## CONSIGNE ÉCRITE 1
Dans le texte sur Grace Ndiritu, reprenez tout ce qui va de « ARTISTS BIO » jusqu'à « For Interdisciplinary Experimentation. », en renommant « shamanism » en « meditation ».
## CONSIGNE ÉCRITE 2
Poursuivez le texte consacré à Grace Ndiritu à partir de l'endroit où il s'arrête.

==== TEXTE FOURNI ====

Conférence de Grace Ndiritu
Grace Ndiritu en conversation avec Chloé Maillet et Natsuko Uchino
Cette conférence publique est proposée dans le cadre de la semaine des workshops intersites.
Grace Ndiritu a étudié l’art du textile à la Winchester School of Art, au Royaume-Uni, et à De Ateliers, à Amsterdam entre 1998 et 2000. Certaines de ses œuvres figurent aujourd’hui dans des collections muséales comme le Metropolitan Museum of Art à New-York et le Musée d’Art Moderne à Varsovie. Ressuscitant l’esprit des séances surréalistes des années 30 et des groupes de prise de conscience des années 70, Grace Ndiritu invite le public à prendre part à des séances de méditation et des performances collectives dans le cadre de son projet Healing the Museum. Socialement engagée, l’artiste utilise différents modes d’expression ésotérique (cultures électroniques, chamanisme, rituels amérindiens…) pour développer des outils critiques et introspectifs de la société afin d’améliorer le vivre ensemble.
ARTISTS BIO
Grace Ndiritu (Kenya/UK) performs, paints, films, photographs and does research projects. In 2012, Ndiritu made the radical decision to spend time in the city only when it was needed, and otherwise live in rural, alternative and often spiritual communities, while expanding her research into nomadic lifestyles and training in esoteric studies such as shamanism, with which she began more than 16 years ago. Her research into community life has so far resulted in the founding of The Ark: Center For Interdisciplinary Experimentation.

==== EXTRAIT DE DONNÉES ====

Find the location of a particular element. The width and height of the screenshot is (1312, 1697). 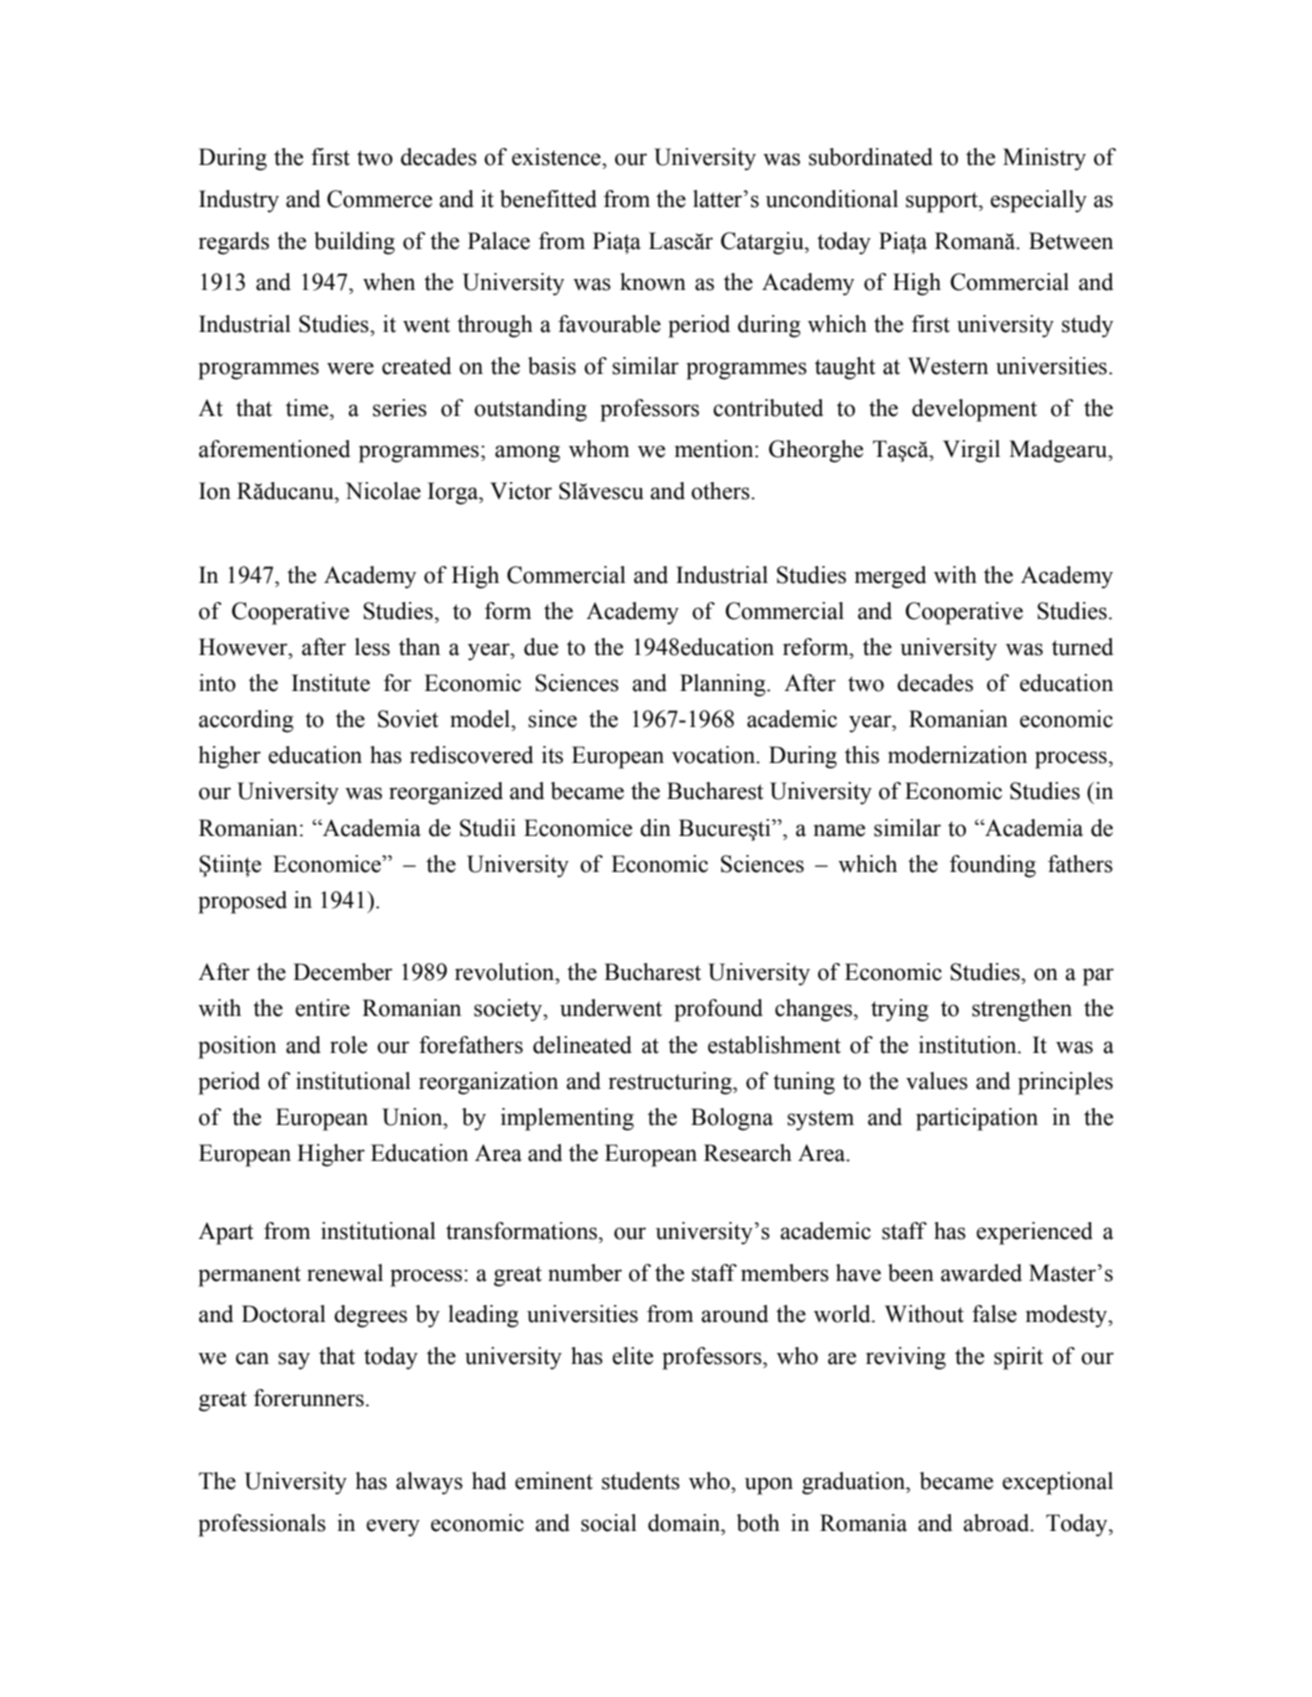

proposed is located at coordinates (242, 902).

====

## RÉSULTAT 1
ARTISTS BIO
Grace Ndiritu (Kenya/UK) performs, paints, films, photographs and does research projects. In 2012, Ndiritu made the radical decision to spend time in the city only when it was needed, and otherwise live in rural, alternative and often spiritual communities, while expanding her research into nomadic lifestyles and training in esoteric studies such as meditation, with which she began more than 16 years ago. Her research into community life has so far resulted in the founding of The Ark: Center For Interdisciplinary Experimentation.

## RÉSULTAT 2
In 2012, Ndiritu also started making a new oeuvre entitled Healing The Museum. It arose from the need to reintroduce non-rational methods such as shamanism to reactivate the 'sacrality' of art spaces. Ndiritu believes that most modern art institutions do not reflect the daily experiences of the public and the widespread socio-economic and political changes that have taken place worldwide in recent decades have further eroded the relationship between museums and their public. Museums are dying. Ndiritu sees shamanism as a way of reactivating the dying art space as a space for sharing, participation and ethics.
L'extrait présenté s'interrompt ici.